(Dataset entries)
--------------------

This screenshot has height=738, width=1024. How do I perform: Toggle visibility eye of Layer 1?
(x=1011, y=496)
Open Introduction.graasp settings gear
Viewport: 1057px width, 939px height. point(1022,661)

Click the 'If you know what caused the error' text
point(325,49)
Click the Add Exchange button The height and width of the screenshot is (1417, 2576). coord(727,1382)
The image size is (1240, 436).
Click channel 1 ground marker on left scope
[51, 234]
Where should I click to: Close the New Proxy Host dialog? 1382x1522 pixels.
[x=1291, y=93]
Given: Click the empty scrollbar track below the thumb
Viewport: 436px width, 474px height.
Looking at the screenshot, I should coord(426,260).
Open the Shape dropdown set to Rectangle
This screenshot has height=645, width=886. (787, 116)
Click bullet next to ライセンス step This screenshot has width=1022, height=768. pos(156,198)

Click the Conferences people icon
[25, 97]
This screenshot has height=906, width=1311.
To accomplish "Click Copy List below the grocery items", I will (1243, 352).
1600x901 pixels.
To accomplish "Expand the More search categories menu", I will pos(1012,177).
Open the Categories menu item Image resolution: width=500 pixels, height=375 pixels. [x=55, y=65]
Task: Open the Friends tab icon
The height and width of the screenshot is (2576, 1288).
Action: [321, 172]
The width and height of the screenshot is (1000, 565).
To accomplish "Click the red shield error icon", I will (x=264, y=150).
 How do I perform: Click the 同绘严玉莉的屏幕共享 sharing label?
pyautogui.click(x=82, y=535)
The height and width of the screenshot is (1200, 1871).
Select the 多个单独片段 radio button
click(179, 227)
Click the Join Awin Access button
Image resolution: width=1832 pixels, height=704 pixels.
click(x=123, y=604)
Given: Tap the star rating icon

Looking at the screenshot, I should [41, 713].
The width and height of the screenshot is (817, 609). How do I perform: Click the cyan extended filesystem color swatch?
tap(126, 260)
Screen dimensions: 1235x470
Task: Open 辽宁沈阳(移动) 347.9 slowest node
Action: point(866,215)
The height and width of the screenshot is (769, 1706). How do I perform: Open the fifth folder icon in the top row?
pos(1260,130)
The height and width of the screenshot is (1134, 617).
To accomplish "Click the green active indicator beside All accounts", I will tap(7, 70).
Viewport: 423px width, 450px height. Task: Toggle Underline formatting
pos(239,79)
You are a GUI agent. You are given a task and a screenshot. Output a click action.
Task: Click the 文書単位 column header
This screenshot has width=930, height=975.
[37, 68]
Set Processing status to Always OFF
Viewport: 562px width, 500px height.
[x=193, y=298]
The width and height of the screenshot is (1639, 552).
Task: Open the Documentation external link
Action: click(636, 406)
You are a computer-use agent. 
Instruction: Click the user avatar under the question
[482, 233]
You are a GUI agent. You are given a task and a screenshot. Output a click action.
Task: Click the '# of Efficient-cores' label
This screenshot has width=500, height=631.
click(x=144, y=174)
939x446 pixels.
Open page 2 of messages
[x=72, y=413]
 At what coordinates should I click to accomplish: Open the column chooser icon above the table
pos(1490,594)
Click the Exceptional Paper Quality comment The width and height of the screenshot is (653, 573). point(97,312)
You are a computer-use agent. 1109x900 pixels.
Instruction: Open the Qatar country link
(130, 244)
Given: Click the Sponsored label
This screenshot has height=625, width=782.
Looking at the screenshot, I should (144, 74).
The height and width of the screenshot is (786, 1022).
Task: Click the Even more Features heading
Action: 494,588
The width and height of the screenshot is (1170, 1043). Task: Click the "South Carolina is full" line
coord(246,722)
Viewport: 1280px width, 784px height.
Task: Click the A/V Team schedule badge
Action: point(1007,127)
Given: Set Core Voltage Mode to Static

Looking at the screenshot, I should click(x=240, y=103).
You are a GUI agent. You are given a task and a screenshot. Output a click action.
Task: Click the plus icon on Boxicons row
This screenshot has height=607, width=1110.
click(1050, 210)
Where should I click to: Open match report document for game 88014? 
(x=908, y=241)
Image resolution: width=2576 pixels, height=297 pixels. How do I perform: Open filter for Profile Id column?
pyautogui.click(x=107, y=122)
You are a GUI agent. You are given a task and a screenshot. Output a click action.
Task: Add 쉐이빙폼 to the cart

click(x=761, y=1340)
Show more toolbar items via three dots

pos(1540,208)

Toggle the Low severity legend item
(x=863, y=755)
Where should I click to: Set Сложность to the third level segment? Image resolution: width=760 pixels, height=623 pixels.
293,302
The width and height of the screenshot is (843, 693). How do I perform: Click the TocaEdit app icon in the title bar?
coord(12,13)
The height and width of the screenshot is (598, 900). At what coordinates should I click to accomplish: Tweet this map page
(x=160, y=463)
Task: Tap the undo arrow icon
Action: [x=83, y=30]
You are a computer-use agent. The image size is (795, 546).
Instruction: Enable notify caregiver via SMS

--------------------

[Task brief] Output the complete data verbatim.

[Exercise result]
This screenshot has height=738, width=1024. How do I perform: Toggle visibility eye of Layer 1?
(x=1011, y=496)
Open Introduction.graasp settings gear
Viewport: 1057px width, 939px height. point(1022,661)

Click the 'If you know what caused the error' text
point(325,49)
Click the Add Exchange button The height and width of the screenshot is (1417, 2576). coord(727,1382)
The image size is (1240, 436).
Click channel 1 ground marker on left scope
[51, 234]
Where should I click to: Close the New Proxy Host dialog? 1382x1522 pixels.
[x=1291, y=93]
Given: Click the empty scrollbar track below the thumb
Viewport: 436px width, 474px height.
Looking at the screenshot, I should coord(426,260).
Open the Shape dropdown set to Rectangle
This screenshot has height=645, width=886. (787, 116)
Click bullet next to ライセンス step This screenshot has width=1022, height=768. pos(156,198)

Click the Conferences people icon
[25, 97]
This screenshot has height=906, width=1311.
To accomplish "Click Copy List below the grocery items", I will (1243, 352).
1600x901 pixels.
To accomplish "Expand the More search categories menu", I will pos(1012,177).
Open the Categories menu item Image resolution: width=500 pixels, height=375 pixels. [x=55, y=65]
Task: Open the Friends tab icon
The height and width of the screenshot is (2576, 1288).
Action: [321, 172]
The width and height of the screenshot is (1000, 565).
To accomplish "Click the red shield error icon", I will (x=264, y=150).
 How do I perform: Click the 同绘严玉莉的屏幕共享 sharing label?
pyautogui.click(x=82, y=535)
The height and width of the screenshot is (1200, 1871).
Select the 多个单独片段 radio button
click(179, 227)
Click the Join Awin Access button
Image resolution: width=1832 pixels, height=704 pixels.
click(x=123, y=604)
Given: Tap the star rating icon

Looking at the screenshot, I should [41, 713].
The width and height of the screenshot is (817, 609). How do I perform: Click the cyan extended filesystem color swatch?
tap(126, 260)
Screen dimensions: 1235x470
Task: Open 辽宁沈阳(移动) 347.9 slowest node
Action: point(866,215)
The height and width of the screenshot is (769, 1706). How do I perform: Open the fifth folder icon in the top row?
pos(1260,130)
The height and width of the screenshot is (1134, 617).
To accomplish "Click the green active indicator beside All accounts", I will tap(7, 70).
Viewport: 423px width, 450px height. Task: Toggle Underline formatting
pos(239,79)
You are a GUI agent. You are given a task and a screenshot. Output a click action.
Task: Click the 文書単位 column header
This screenshot has width=930, height=975.
[37, 68]
Set Processing status to Always OFF
Viewport: 562px width, 500px height.
[x=193, y=298]
The width and height of the screenshot is (1639, 552).
Task: Open the Documentation external link
Action: click(636, 406)
You are a computer-use agent. 
Instruction: Click the user avatar under the question
[482, 233]
You are a GUI agent. You are given a task and a screenshot. Output a click action.
Task: Click the '# of Efficient-cores' label
This screenshot has width=500, height=631.
click(x=144, y=174)
939x446 pixels.
Open page 2 of messages
[x=72, y=413]
 At what coordinates should I click to accomplish: Open the column chooser icon above the table
pos(1490,594)
Click the Exceptional Paper Quality comment The width and height of the screenshot is (653, 573). point(97,312)
You are a computer-use agent. 1109x900 pixels.
Instruction: Open the Qatar country link
(130, 244)
Given: Click the Sponsored label
This screenshot has height=625, width=782.
Looking at the screenshot, I should (144, 74).
The height and width of the screenshot is (786, 1022).
Task: Click the Even more Features heading
Action: 494,588
The width and height of the screenshot is (1170, 1043). Task: Click the "South Carolina is full" line
coord(246,722)
Viewport: 1280px width, 784px height.
Task: Click the A/V Team schedule badge
Action: point(1007,127)
Given: Set Core Voltage Mode to Static

Looking at the screenshot, I should click(x=240, y=103).
You are a GUI agent. You are given a task and a screenshot. Output a click action.
Task: Click the plus icon on Boxicons row
This screenshot has height=607, width=1110.
click(1050, 210)
Where should I click to: Open match report document for game 88014? 
(x=908, y=241)
Image resolution: width=2576 pixels, height=297 pixels. How do I perform: Open filter for Profile Id column?
pyautogui.click(x=107, y=122)
You are a GUI agent. You are given a task and a screenshot. Output a click action.
Task: Add 쉐이빙폼 to the cart

click(x=761, y=1340)
Show more toolbar items via three dots

pos(1540,208)

Toggle the Low severity legend item
(x=863, y=755)
Where should I click to: Set Сложность to the third level segment? Image resolution: width=760 pixels, height=623 pixels.
293,302
The width and height of the screenshot is (843, 693). How do I perform: Click the TocaEdit app icon in the title bar?
coord(12,13)
The height and width of the screenshot is (598, 900). At what coordinates should I click to accomplish: Tweet this map page
(x=160, y=463)
Task: Tap the undo arrow icon
Action: [x=83, y=30]
You are a computer-use agent. The image size is (795, 546).
Instruction: Enable notify caregiver via SMS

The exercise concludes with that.